### [EXERCISE DETAILS]
Search the records that follow and extract every line containing the string "Create".
□ □ □ □
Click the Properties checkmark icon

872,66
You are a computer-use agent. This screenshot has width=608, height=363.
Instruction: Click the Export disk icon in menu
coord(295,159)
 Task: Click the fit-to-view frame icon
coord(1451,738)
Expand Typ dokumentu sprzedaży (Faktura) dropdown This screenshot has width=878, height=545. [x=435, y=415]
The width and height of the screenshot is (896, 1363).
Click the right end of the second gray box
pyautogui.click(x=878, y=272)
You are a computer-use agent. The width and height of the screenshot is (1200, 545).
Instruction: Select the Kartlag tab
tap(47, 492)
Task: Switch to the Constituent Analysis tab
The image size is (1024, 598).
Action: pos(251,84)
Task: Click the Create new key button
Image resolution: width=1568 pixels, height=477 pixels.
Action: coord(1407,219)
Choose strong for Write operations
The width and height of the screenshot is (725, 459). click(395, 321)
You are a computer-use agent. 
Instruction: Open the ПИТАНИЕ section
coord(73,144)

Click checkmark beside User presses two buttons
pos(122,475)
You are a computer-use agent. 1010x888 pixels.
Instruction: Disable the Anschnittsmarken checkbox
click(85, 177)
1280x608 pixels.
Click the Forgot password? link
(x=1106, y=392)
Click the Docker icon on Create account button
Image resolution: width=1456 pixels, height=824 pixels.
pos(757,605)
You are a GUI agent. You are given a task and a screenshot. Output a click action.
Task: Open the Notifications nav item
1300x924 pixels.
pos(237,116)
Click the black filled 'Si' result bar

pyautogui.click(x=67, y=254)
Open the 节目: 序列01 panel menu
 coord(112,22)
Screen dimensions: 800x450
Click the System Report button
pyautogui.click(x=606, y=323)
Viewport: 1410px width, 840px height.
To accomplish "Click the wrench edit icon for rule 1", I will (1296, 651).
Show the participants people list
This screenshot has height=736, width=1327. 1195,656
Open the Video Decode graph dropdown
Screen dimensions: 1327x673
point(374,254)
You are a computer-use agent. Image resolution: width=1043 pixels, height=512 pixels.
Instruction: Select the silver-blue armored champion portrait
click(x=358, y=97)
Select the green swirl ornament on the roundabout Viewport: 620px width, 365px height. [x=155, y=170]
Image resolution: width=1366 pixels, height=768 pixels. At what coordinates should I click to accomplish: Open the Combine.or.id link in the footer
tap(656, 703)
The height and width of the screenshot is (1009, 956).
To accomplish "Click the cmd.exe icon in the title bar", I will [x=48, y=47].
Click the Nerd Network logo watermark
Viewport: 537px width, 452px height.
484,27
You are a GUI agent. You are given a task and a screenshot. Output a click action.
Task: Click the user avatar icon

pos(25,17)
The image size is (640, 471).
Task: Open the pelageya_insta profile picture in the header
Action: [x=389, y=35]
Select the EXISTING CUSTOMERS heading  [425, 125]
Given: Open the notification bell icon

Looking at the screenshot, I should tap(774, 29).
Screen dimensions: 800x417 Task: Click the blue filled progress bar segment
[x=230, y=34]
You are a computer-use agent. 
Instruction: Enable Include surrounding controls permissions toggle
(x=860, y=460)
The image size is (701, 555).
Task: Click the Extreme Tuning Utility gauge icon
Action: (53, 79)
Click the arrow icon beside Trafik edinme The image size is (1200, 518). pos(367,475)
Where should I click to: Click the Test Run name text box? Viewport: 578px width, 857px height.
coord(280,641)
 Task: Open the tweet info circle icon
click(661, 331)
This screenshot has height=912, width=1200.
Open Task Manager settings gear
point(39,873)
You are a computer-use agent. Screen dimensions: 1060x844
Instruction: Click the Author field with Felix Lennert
□ □ □ □
### [SOLUTION FOR THIS EXERCISE]
Task: Click the Create new key button
Click the Docker icon on Create account button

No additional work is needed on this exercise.